▶ _Exercise passage_
------------------------------------------------------------

Kiwi Chris Mahony eyewitness to a warlord's downfall

Auckland-born Chris Mahony, an adviser for the World Bank in Washington DC, witnessed the car attack on protesters in Charlottesville, Virginia and helped police catch the driver. It's not the first time the former rugby player has been an eyewitness to terror. In an article from 2012 Mahony tells Andrew Stone of his journey into the heart of darkness in strife-torn West Africa.

Armed with a camera and the bravado of youth, Chris Mahony told his driver to stop so he could capture the moment.

Beside the road, armed African soldiers had a captive on the ground, his arms pinned behind him. A crowd had gathered on the dusty footpath, waiting to see what fate lay in store for the suspected collaborator.

------------------------------------------------------------

▶ _Raw data_

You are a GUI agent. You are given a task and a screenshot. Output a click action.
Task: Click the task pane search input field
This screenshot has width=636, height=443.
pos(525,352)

------------------------------------------------------------

▶ _Tasks for this exercise_
(a) In the article about Chris Mahony, why did Mahony tell his driver to stop? Answer in one to three sentences.
(b) Reproduce a portion of the article about Chris Mahony word for word, starting at the words "Kiwi Chris Mahony" and ending after the words "capture the moment.".
None of the data is needed for the tasks.

▶ _Results of the tasks_
(a) Mahony told his driver to stop so he could capture the moment with his camera. Beside the road, armed African soldiers were holding a captive on the ground with his arms pinned behind him.

(b)
Kiwi Chris Mahony eyewitness to a warlord's downfall

Auckland-born Chris Mahony, an adviser for the World Bank in Washington DC, witnessed the car attack on protesters in Charlottesville, Virginia and helped police catch the driver. It's not the first time the former rugby player has been an eyewitness to terror. In an article from 2012 Mahony tells Andrew Stone of his journey into the heart of darkness in strife-torn West Africa.

Armed with a camera and the bravado of youth, Chris Mahony told his driver to stop so he could capture the moment.